Disgraced CIA Director David Petraeus and his lover Paula Broadwell tried to hide their affair using a variety of code words and aliases, according to investigators. Gen Petraeus become Mr Fluffywumbles, whilst Mrs Broadwell is often referred to in email exchanges as Sgt. Jiggles.
In one email exchange, the pair appear to discuss troop movements and military strategies.
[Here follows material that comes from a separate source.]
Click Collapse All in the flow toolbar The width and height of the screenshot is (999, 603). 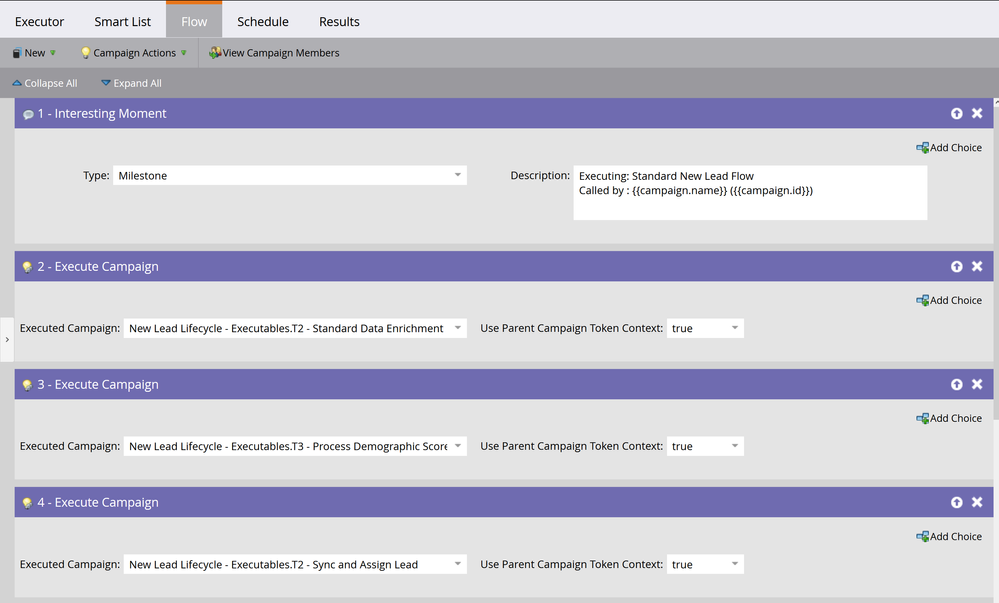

Mrs Broadwell proposes the General, “drive his dirty tank all the way into the compound”, and in response Petraeus says he intends to “parachute his boys all over those mountains”.
Former president Bill Clinton has now offered to undertake a long and exhaustive examination of the emails, just to assess any threats to national security.
FBI investigator John Johnson says: “This is the last thing we want landing on a desk in Tehran.”
The pair used a shared Google-based email account to share hundreds of illicit messages.
“A lot of it seems to have been written in code,” says Internet security analyst Walter Brickwell. “They may well be references to people or places."
Among the words currently confounding encryption experts are dirtburrow, gushbucket and major bulb.
Gen Petraeus met Mrs Broadwell while she was writing his biography and the two became close.
Mandy Pimpkin, a Pentagon spokesperson said: “This is especially sad, as Gen Petraeus was a man known for controlling his surges.”
Meanwhile, friends and colleagues are said to be stunned.
“I’m stunned,” said friend and colleague Phil Pancetta, director of national intelligence. “I maybe should have guessed from those times I walked in and his trousers were down, and she was buttoning up her shirt… but hey, it’s easy with hindsight, right?”
Johnston says there’s another side to the story: “The one thing I’ve learned about Dave Petraeus from these emails is that he’s always on the side of the common soldier. The number of times he expresses concern about his privates… what they’re in for, what they’re going to come up against.”
Both Mrs Broadwell and Gen Petraeus studied at the West Point military academy, before going on to diverse careers, as a career soldier and a writer, respectively.
“I guess it’s true what they say though,” says Pimpkin, “you can take the girl out of the army, but you can’t take the army out of the girl.”